The problem.
Look for "Подпишись на автора [button] (551, 2302)" in the records below, then copy that line and every line after it, exactly and with nothing added.

Collection entries.
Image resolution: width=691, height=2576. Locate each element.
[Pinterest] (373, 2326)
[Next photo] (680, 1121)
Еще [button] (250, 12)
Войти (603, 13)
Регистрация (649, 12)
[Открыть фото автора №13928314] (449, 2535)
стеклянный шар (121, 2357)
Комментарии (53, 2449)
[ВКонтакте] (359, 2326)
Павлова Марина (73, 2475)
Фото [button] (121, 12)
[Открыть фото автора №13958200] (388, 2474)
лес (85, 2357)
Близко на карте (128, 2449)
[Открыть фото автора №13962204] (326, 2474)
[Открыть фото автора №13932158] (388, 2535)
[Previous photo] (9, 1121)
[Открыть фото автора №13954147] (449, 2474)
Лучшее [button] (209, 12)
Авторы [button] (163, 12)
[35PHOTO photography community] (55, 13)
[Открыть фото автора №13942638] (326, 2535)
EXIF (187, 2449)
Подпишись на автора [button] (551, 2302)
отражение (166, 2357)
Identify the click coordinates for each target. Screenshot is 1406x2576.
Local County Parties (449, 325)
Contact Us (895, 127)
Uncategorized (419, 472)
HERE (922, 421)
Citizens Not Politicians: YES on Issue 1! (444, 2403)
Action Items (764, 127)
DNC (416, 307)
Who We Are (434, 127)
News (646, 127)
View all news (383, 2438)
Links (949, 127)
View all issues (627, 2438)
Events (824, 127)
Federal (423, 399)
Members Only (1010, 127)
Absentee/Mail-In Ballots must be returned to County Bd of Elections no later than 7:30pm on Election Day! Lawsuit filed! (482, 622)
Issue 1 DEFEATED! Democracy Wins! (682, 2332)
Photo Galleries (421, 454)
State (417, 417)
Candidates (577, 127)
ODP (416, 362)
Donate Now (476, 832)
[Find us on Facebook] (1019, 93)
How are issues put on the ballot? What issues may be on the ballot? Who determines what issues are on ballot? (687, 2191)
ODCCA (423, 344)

Answer box.
Подпишись на автора [button] (551, 2302)
отражение (166, 2357)
Identify the click coordinates for each target. Screenshot is 1406x2576.
Local County Parties (449, 325)
Contact Us (895, 127)
Uncategorized (419, 472)
HERE (922, 421)
Citizens Not Politicians: YES on Issue 1! (444, 2403)
Action Items (764, 127)
DNC (416, 307)
Who We Are (434, 127)
News (646, 127)
View all news (383, 2438)
Links (949, 127)
View all issues (627, 2438)
Events (824, 127)
Federal (423, 399)
Members Only (1010, 127)
Absentee/Mail-In Ballots must be returned to County Bd of Elections no later than 7:30pm on Election Day! Lawsuit filed! (482, 622)
Issue 1 DEFEATED! Democracy Wins! (682, 2332)
Photo Galleries (421, 454)
State (417, 417)
Candidates (577, 127)
ODP (416, 362)
Donate Now (476, 832)
[Find us on Facebook] (1019, 93)
How are issues put on the ballot? What issues may be on the ballot? Who determines what issues are on ballot? (687, 2191)
ODCCA (423, 344)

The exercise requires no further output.